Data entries
----
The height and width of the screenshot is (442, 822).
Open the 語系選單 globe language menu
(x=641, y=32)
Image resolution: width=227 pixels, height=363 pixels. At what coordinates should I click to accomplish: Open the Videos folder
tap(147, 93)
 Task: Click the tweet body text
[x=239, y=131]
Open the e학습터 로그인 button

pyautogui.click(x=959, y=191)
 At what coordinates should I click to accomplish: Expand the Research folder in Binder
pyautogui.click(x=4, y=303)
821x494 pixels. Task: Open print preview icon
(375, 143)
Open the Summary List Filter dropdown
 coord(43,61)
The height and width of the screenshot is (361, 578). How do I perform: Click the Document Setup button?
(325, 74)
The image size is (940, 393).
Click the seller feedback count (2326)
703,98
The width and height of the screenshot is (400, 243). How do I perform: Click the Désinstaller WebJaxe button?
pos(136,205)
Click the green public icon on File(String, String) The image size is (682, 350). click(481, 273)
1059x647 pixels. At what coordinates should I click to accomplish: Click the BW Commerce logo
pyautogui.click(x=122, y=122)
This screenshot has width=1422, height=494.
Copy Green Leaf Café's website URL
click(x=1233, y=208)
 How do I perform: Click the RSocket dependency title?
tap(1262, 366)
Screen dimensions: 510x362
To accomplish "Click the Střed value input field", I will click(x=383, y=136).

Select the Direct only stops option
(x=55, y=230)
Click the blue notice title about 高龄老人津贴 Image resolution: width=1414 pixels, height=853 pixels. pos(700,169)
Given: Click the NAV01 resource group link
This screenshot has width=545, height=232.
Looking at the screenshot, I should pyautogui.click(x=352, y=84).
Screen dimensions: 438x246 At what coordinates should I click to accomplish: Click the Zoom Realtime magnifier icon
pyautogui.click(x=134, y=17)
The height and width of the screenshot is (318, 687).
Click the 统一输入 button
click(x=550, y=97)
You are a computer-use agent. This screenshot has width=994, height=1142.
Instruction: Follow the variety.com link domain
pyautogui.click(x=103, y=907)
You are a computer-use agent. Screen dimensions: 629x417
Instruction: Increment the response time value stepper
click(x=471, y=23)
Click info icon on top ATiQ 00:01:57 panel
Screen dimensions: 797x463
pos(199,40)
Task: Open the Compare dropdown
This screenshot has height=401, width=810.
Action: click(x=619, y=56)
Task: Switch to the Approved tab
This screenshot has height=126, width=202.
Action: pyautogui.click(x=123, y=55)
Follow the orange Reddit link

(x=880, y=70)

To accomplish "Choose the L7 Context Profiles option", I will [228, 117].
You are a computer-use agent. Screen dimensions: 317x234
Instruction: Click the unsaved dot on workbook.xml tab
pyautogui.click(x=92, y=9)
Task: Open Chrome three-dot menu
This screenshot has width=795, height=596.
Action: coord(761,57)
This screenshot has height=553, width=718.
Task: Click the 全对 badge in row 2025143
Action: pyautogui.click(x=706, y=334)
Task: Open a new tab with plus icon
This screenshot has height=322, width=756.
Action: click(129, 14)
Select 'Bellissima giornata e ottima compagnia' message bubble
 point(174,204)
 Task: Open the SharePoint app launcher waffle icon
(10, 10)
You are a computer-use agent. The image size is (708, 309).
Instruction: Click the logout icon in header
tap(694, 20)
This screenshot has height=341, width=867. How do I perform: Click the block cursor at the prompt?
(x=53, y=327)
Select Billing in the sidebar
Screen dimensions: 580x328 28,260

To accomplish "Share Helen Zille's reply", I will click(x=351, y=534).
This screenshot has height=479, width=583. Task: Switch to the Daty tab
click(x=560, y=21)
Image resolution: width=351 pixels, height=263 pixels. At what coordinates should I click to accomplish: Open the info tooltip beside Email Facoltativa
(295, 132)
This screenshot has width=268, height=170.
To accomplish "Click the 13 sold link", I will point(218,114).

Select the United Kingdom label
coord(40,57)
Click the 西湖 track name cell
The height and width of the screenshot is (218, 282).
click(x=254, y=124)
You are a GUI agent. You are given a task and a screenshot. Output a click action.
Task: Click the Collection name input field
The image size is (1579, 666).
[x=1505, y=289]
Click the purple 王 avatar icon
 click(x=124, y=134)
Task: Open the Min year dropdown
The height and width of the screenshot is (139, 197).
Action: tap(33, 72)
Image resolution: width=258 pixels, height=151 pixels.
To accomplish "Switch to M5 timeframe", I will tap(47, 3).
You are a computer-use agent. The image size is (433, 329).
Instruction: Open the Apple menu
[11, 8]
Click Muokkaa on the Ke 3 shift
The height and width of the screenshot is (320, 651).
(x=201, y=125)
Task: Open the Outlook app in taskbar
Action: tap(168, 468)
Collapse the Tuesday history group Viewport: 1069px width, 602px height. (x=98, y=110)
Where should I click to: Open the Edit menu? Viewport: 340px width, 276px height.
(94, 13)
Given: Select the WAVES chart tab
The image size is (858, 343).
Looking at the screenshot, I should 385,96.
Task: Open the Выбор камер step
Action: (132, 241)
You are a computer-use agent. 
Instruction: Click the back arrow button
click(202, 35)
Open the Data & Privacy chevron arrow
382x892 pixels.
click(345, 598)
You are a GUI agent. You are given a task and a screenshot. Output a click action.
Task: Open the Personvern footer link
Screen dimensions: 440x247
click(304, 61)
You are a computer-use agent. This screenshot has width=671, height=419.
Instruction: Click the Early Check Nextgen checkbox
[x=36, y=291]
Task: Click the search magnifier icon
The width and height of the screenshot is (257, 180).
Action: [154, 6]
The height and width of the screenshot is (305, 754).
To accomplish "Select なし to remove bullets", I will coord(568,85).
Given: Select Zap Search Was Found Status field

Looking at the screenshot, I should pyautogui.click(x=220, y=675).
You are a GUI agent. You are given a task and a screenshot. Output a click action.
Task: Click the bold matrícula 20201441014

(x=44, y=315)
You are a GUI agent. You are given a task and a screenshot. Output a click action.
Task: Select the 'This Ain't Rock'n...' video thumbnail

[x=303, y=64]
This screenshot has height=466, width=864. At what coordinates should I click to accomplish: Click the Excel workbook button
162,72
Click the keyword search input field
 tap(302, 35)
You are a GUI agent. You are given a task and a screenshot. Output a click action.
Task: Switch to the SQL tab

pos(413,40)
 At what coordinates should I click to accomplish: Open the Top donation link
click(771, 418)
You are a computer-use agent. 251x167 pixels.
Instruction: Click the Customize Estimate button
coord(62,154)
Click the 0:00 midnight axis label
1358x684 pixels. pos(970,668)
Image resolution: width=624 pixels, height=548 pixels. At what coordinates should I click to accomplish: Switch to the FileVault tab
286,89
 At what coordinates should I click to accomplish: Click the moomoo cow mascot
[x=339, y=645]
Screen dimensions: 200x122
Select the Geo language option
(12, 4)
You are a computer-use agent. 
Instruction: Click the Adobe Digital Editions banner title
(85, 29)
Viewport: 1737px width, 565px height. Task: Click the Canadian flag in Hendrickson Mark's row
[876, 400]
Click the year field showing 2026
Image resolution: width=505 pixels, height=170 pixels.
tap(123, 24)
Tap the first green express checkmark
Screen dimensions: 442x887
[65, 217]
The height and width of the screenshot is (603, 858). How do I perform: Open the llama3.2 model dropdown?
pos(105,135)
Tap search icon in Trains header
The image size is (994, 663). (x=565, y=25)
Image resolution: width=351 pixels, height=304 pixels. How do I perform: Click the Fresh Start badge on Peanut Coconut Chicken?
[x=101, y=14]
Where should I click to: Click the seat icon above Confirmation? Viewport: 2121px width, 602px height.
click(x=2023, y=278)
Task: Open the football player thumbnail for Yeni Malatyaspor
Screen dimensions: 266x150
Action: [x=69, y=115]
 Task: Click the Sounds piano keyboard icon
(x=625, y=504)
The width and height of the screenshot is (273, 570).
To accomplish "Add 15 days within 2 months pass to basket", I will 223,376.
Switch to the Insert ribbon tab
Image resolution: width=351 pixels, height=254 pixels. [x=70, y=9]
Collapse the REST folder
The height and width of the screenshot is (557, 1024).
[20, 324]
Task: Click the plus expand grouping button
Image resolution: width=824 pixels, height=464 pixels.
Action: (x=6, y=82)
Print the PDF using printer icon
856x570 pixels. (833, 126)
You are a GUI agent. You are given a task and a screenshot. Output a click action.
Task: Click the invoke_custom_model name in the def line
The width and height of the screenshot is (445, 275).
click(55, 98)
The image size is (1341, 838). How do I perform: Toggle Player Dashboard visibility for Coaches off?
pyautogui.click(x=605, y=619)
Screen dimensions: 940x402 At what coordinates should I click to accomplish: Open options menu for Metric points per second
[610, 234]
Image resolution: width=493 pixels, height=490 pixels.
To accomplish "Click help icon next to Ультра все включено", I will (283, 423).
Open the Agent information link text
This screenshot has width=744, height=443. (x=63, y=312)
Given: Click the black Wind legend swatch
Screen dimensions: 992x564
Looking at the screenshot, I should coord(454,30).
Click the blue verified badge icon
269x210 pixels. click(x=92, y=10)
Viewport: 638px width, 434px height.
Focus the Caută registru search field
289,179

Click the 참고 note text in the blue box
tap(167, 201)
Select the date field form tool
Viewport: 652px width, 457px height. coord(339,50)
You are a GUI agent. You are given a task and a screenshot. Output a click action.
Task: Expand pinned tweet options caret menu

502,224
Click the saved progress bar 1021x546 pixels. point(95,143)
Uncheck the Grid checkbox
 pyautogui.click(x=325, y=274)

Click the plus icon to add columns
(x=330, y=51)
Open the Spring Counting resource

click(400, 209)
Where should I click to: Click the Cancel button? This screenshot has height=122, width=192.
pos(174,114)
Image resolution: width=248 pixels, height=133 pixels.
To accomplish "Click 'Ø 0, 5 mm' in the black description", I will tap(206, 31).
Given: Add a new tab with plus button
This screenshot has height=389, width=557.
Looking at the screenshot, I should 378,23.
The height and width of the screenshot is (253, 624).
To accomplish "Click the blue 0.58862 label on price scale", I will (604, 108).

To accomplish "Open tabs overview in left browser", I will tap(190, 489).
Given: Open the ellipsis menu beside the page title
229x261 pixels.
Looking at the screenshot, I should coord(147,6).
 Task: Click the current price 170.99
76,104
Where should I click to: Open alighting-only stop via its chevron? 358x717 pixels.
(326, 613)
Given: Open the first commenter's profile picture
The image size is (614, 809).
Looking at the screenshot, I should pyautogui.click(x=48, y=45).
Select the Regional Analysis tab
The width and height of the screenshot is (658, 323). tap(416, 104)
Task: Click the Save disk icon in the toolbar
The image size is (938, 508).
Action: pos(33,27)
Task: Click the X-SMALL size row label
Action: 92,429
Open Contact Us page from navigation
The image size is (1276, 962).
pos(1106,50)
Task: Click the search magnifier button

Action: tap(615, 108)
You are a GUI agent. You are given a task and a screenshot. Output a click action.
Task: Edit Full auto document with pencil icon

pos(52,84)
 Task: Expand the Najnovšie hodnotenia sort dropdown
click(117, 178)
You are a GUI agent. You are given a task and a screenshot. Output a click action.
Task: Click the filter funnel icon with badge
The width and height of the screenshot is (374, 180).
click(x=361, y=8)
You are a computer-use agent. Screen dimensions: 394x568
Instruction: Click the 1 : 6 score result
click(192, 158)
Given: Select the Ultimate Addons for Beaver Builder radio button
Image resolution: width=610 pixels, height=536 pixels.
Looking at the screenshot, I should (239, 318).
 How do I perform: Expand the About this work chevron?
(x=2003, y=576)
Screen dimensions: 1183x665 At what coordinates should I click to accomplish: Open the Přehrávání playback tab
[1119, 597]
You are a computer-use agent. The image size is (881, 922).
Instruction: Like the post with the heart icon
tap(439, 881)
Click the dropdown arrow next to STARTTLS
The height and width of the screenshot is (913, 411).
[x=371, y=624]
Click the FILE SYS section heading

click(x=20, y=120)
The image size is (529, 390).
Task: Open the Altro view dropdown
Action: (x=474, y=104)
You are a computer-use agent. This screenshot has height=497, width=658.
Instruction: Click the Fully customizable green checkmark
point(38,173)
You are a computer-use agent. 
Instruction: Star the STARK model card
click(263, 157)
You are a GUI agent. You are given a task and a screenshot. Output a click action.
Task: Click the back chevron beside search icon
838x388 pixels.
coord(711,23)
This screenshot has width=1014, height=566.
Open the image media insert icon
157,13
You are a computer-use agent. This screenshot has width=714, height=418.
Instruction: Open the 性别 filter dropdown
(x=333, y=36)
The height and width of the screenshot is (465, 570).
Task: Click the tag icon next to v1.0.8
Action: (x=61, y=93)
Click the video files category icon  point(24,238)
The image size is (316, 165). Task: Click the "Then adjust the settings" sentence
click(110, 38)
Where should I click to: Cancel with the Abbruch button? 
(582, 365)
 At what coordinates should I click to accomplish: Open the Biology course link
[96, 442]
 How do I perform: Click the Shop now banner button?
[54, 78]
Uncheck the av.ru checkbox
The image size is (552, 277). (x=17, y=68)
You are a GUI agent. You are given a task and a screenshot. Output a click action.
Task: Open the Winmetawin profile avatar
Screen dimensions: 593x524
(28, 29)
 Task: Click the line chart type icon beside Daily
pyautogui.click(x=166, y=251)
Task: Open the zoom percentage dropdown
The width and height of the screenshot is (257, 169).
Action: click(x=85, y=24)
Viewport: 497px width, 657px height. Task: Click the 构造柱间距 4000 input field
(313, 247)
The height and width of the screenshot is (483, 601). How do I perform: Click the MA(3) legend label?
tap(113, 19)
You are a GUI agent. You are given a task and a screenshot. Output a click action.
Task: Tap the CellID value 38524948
----
Please go through the data above and copy every line that has the word "name".

Click the 西湖 track name cell
Task: Click the Collection name input field
Task: Click the invoke_custom_model name in the def line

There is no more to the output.